### Stored records
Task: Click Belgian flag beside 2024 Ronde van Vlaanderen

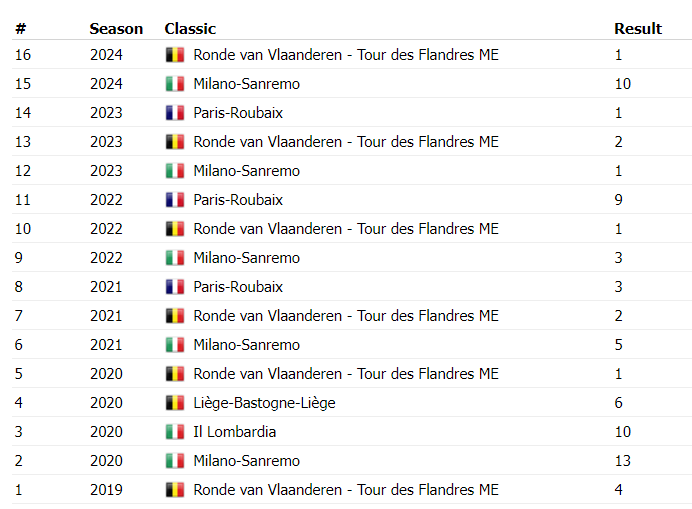Action: coord(174,55)
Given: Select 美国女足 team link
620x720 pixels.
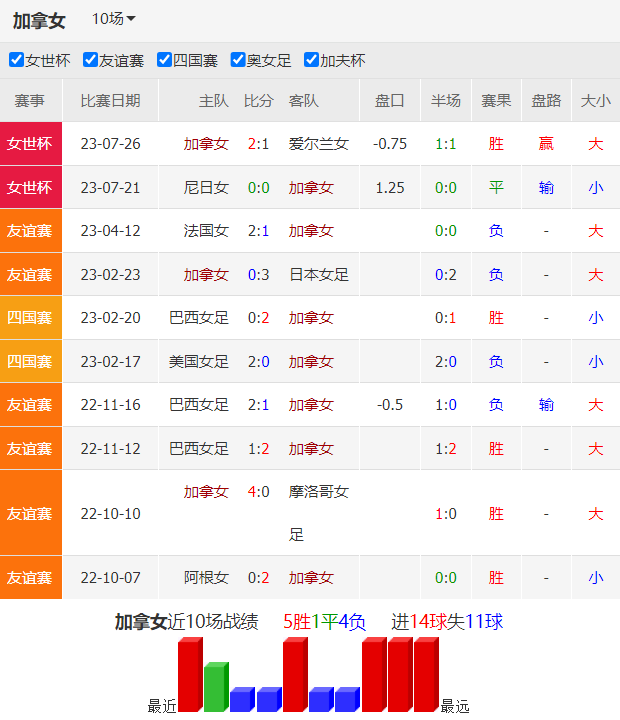Looking at the screenshot, I should pos(199,361).
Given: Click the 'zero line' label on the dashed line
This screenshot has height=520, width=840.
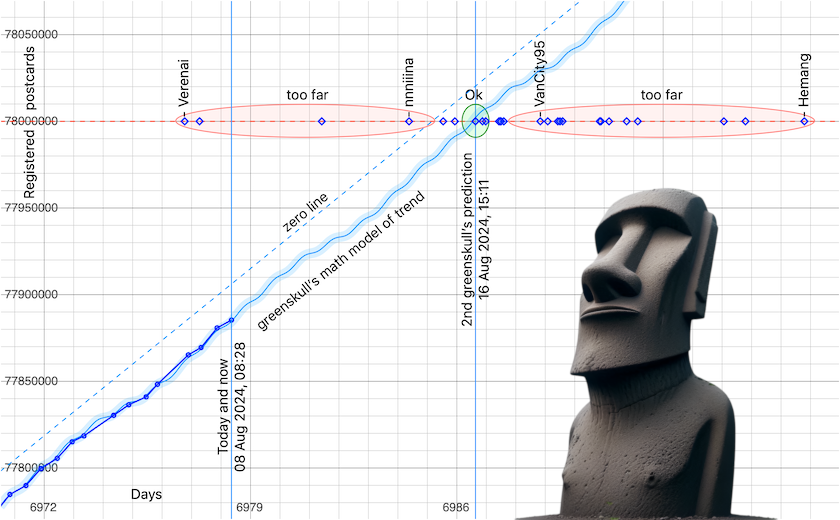Looking at the screenshot, I should coord(306,214).
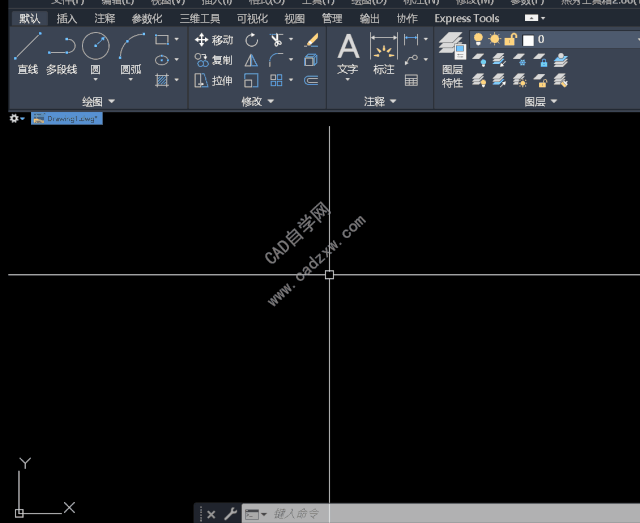Click the 圆 (Circle) tool icon

click(x=95, y=54)
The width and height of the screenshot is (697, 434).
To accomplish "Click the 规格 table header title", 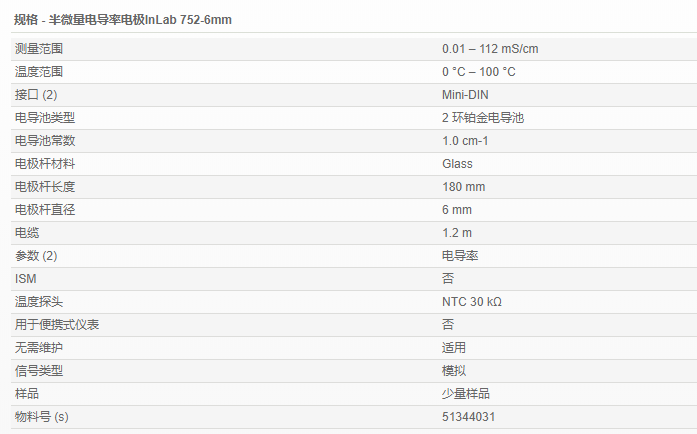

### EXERCISE BRIEF
Each line from the one with "This screenshot has height=520, width=840." to the final line of the data above is to be printed exactly; no picture should appear in the copy.

### SOLUTION TO THIS EXERCISE
This screenshot has height=520, width=840.
Looking at the screenshot, I should coord(306,214).
Click the 圆 (Circle) tool icon

click(x=95, y=54)
The width and height of the screenshot is (697, 434).
To accomplish "Click the 规格 table header title", 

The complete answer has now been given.